Court tennis is the mother racket game from which all others have sprung. Historians say that an open-air version of the game was played in the early 12th century, and most likely much earlier. According to United States Court Tennis (see www.uscourttennis.org), “a bishop about 1200 was reprimanded for neglecting evensong to play tennis,” a testament to the sinfully addictive nature of the game. Private courts began to be developed, the earliest being at Poitiers in 1230.
The game was originally played by an open hand batting the ball, hence the French name for the sport, ‘jeu de paume’, for ‘game of the palm.’ The innovation of rackets occurred much later, in the early 16th century.
And, pretty much, there things have remained....
The racket that is used is an absurdly heavy hunk of lumber that should probably be endorsed by the American Academy of Orthopaedic Surgeons, since it has surely left many of the sport’s proponents reeling from tennis elbow or tears of the rotator cuff. The ball that is used looks outwardly like a standard tennis ball but is actually comprised of a cork center on which is hand-sewn a felt cover. Because it is handmade the bounce of a court tennis ball can vary markedly. And the scoring system is famously convoluted, so that it is said that if you truly know how to score you must be one of the top players of the sport.
Court tennis is what happens to a sport that is so obsessed with its history that it gradually relinquishes its right to be considered anything other than a curiosity. Sad, because it happens to be a fun game. The court itself looks a lot like a standard tennis court, but the room in which it is played is festooned with abutments and windows called the dedans, tambour and penthouse, all of which add an extra dimensionality to play. (For a look at a court, see Court Tennis .) The problem is that court tennis has refused to evolve, so that while tennis and squash rackets have grown lighter while increasing in power, their court tennis cousins are still as heavy as ever, scaring away potential players; the balls are still quirky and expensive to obtain; and the arcane scoring system continues to be largely unfathomable and a hindrance.) And the courts themselves are hugely expensive, well into 6-figure investments.

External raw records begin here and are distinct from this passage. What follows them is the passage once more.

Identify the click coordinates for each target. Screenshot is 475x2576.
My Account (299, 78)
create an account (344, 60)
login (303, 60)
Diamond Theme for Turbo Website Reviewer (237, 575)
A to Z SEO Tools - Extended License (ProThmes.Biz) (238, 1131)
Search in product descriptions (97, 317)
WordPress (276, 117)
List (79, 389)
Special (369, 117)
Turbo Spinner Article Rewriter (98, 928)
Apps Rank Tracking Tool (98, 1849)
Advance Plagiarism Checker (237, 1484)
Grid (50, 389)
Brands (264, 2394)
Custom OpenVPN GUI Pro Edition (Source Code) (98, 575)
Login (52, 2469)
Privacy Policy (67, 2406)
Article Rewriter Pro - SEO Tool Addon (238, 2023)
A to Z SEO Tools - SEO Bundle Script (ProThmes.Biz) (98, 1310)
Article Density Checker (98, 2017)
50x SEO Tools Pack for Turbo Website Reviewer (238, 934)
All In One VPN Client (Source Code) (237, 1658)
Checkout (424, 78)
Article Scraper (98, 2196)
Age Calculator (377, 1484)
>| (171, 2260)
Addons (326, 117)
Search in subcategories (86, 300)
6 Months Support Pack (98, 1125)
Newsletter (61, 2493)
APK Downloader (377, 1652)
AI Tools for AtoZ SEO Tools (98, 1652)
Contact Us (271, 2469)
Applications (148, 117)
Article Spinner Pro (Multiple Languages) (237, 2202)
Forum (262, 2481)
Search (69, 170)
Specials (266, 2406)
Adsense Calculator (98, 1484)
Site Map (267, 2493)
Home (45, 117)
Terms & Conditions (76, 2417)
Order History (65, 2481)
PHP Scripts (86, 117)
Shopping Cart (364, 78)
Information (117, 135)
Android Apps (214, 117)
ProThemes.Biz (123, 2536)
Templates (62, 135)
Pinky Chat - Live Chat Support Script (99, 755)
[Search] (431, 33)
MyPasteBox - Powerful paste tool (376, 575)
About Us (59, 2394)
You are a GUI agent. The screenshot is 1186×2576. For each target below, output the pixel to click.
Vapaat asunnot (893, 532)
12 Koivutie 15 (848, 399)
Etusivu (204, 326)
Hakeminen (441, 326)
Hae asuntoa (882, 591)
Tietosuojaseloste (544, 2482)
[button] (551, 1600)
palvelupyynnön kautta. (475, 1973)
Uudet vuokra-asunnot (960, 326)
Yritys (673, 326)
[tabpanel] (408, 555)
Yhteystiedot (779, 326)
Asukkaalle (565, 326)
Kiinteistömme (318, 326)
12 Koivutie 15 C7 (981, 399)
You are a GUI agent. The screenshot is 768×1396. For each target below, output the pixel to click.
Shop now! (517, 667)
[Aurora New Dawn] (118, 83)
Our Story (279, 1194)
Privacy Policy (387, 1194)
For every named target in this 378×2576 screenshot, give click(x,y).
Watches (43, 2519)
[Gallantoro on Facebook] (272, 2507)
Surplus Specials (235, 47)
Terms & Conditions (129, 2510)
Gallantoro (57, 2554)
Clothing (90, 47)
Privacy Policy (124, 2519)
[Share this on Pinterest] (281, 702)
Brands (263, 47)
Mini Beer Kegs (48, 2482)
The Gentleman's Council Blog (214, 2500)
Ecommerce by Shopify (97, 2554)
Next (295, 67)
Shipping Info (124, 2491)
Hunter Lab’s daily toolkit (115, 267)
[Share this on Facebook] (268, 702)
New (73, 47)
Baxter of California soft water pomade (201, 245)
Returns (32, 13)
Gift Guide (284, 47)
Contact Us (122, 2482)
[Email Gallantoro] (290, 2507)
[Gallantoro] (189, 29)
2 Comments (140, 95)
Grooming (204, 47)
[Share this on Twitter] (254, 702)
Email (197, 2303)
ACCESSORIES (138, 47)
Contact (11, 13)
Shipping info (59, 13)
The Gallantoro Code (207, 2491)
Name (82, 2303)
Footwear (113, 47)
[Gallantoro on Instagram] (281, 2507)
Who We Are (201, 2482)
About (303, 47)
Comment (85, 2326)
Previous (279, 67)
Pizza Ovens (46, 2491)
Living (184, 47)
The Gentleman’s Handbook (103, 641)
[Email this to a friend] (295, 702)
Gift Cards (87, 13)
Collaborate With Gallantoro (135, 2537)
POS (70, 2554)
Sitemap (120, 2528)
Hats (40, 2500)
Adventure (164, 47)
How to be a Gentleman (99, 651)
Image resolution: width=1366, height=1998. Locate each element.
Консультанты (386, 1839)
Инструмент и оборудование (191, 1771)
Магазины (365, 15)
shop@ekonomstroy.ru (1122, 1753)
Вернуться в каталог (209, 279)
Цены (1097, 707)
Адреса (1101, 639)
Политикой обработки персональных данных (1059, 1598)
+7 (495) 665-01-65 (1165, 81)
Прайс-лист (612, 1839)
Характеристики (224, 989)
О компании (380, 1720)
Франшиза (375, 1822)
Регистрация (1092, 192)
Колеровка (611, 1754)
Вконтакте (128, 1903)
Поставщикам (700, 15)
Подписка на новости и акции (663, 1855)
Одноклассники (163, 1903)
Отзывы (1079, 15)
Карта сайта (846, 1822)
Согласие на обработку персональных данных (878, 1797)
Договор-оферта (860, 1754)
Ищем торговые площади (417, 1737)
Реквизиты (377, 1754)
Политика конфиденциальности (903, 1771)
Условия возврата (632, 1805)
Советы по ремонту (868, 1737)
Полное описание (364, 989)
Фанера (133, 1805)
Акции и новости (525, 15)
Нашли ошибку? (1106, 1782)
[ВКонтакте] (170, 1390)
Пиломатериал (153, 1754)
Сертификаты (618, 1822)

Squash, too, has its history-centric proponents. Here’s one example: I recently overheard a leader in the NY-area squash community say, “I would never lift the restriction to whites-only clothes on court because I respect the traditions of the game too much.” That unfortunately is what the court tennis leaders have said now for a thousand years or so, and look where that attitude got them. The original restriction to white clothing was actually a practical matter: back in the day, colors were likely to run in the wash, so to get around the problem, all clothes were white. Voila, problem solved. But that restriction makes scant sense nowadays, since athletic clothing is color-fast.
All this seems like a minor thing, so why not just keep with tradition? But in an age when the fortunes of the sport of squash are partially weighed against its perceived televisual appeal, it is not a minor thing at all, and proponents of squash shouldn’t avoid experimenting and approving change when change makes sense.
We’ve all read articles about the clothing worn by female tennis players, some of which are designed to be downright sexy as well as athletic. Serena Williams has created a sensation with her skintight tennis outfits, including a catsuit that she wore playing at the U.S. Open as a 17-year-old. She has even taken her passion for design to the next level by developing her own line of clothing called Aneres, her first name spelled backward. And Maria Sharapova often looks like she is dressed for a night on the town rather than a few hours of top-flight tennis.
Stories covering the latest court fashions have received quite a bit of press. Or is press coverage just another change history-centric squash players would like to avoid?